I follow Claire inside. The entryway has peeling wallpaper with roses so tiny and dirty that they look like bugs. A grimy mirror hangs on one wall. Coat hooks are beside it, and one raincoat hangs on a hook. To the left off the hallway is the kitchen. Claire has disappeared into another room, but in the kitchen, Peter is investigating its cabinets. “Pasta!” He picks up a box of spaghetti and shakes it. Moths fly out the top of the box. He puts it back. “Never mind.”
“Is there electricity?” I ask, crossing to the refrigerator. I open it, and a blast of sour milk and the reek of rotted vegetables washes over me, but so does cool air. I shut it. “Running water?”
He tests the sink. It gurgles at first, and then a gush of rust-colored water sprays out. The pipes haven’t been used for a while, but I bet it will run clear soon.
“How’s this possible?” I ask. “I don’t remember any power lines. All the houses look just plopped in the desert. And besides, no one is here to pay the bills.”

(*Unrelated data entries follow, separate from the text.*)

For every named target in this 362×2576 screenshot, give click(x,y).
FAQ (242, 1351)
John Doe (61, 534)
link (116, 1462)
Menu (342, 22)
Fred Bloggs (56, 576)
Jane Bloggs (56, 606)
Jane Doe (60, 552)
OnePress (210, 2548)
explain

“People lose power all the time,” Peter says. “And water is wasted every day.”
“Huh,” I say. “Convenient.”
Peter smiles a knowing smile.
I study him for a moment, the Finder, Little Red Riding Hood’s wolf, Sisyphus, whoever he is. “You led us to this house on purpose. You knew it had this.” I wave my hands at the sink with running water and the functional fridge.
He bows, sweeping his trench coat behind him. It’s an elegant, archaic, and practiced bow. “I am your guardian angel, your fairy godfather, and your knight in shining armor.”
“Kind of,” I say. And he kind of is. He’s my angel in a trench coat, first saving me from the dust storm and now this. It helps that he’s drop-dead gorgeous, exactly the type I would have picked out of a crowd from the wild-boy smile to the artist-quality tattoos—exactly the type I swore never to date again. Luckily, I’m not looking to date anyone.
He holds out his hand. “Come see the rest of the house. You’ll like it.”
I take his hand and let him guide me into the living room. A picture window (sadly broken, a quarter of the glass gone) with a window seat opens onto a view of the desert. Two once-white couches lie under a sheet of dust. Books and cobwebs fill the shelves. The fireplace is full of ash. It’s as if the old occupants simply left. It’s extraordinary that the place hasn’t been found by any scavengers or occupied by wildlife, especially with the broken windows.